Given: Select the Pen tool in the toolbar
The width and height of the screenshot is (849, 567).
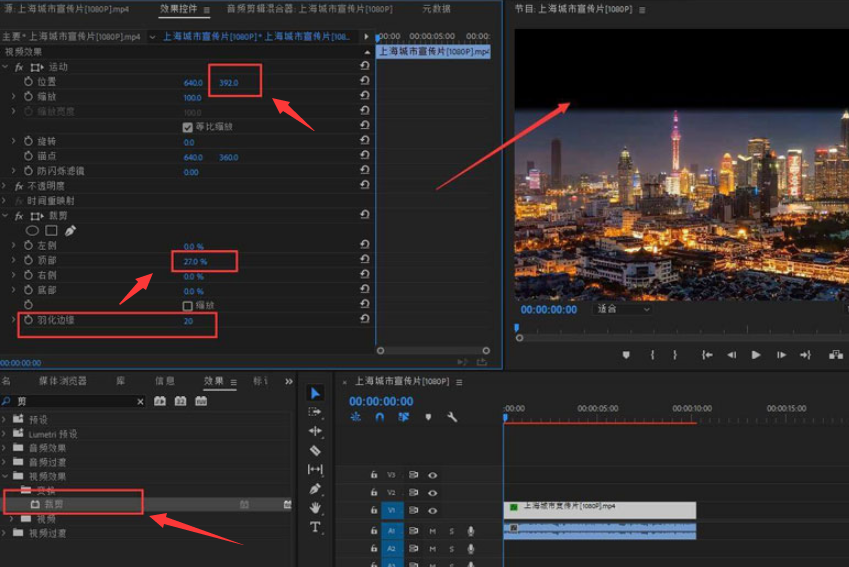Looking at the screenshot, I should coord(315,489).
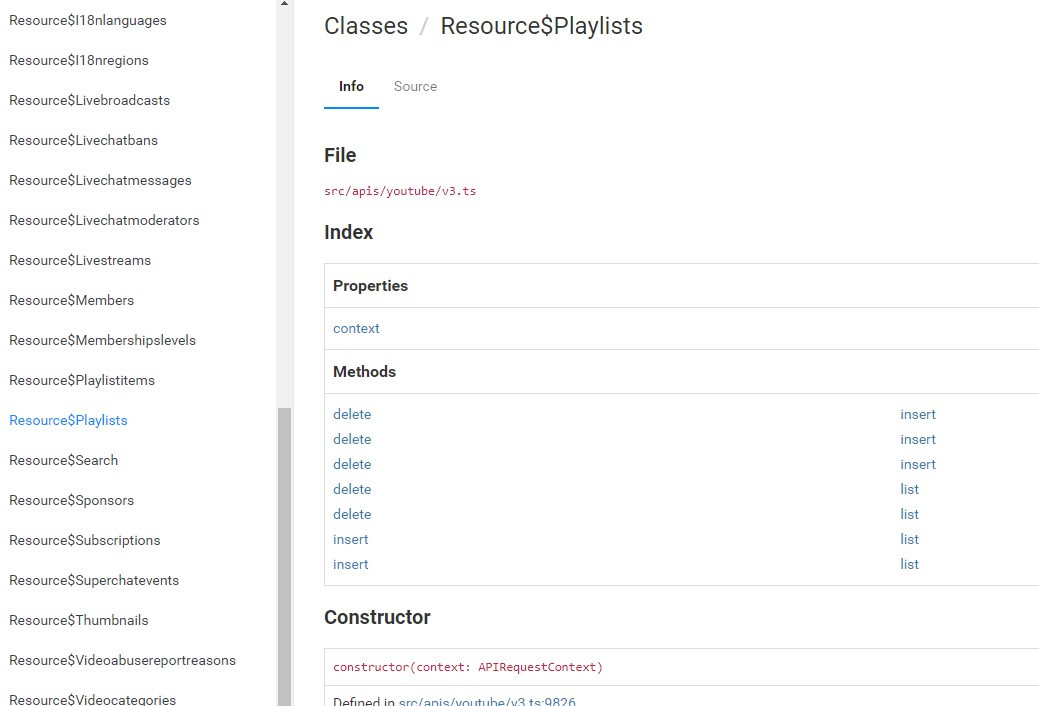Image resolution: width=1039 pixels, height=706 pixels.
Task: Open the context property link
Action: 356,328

* * *

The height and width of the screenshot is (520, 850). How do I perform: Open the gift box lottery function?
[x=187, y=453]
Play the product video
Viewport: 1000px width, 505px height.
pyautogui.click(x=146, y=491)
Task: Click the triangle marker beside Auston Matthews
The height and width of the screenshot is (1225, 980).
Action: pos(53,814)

==

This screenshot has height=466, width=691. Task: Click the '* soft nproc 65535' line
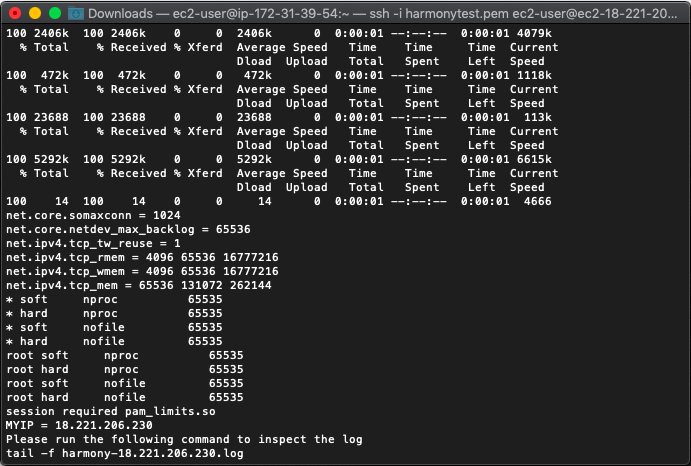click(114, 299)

(Work to be completed)
In the listing above, start at the line with "The height and width of the screenshot is (520, 850).", go on through the line with "Task: Click the triangle", and copy each of those lines exactly; leave out all the rest.

(Answer section)
The height and width of the screenshot is (520, 850). How do I perform: Open the gift box lottery function?
[x=187, y=453]
Play the product video
Viewport: 1000px width, 505px height.
pyautogui.click(x=146, y=491)
Task: Click the triangle marker beside Auston Matthews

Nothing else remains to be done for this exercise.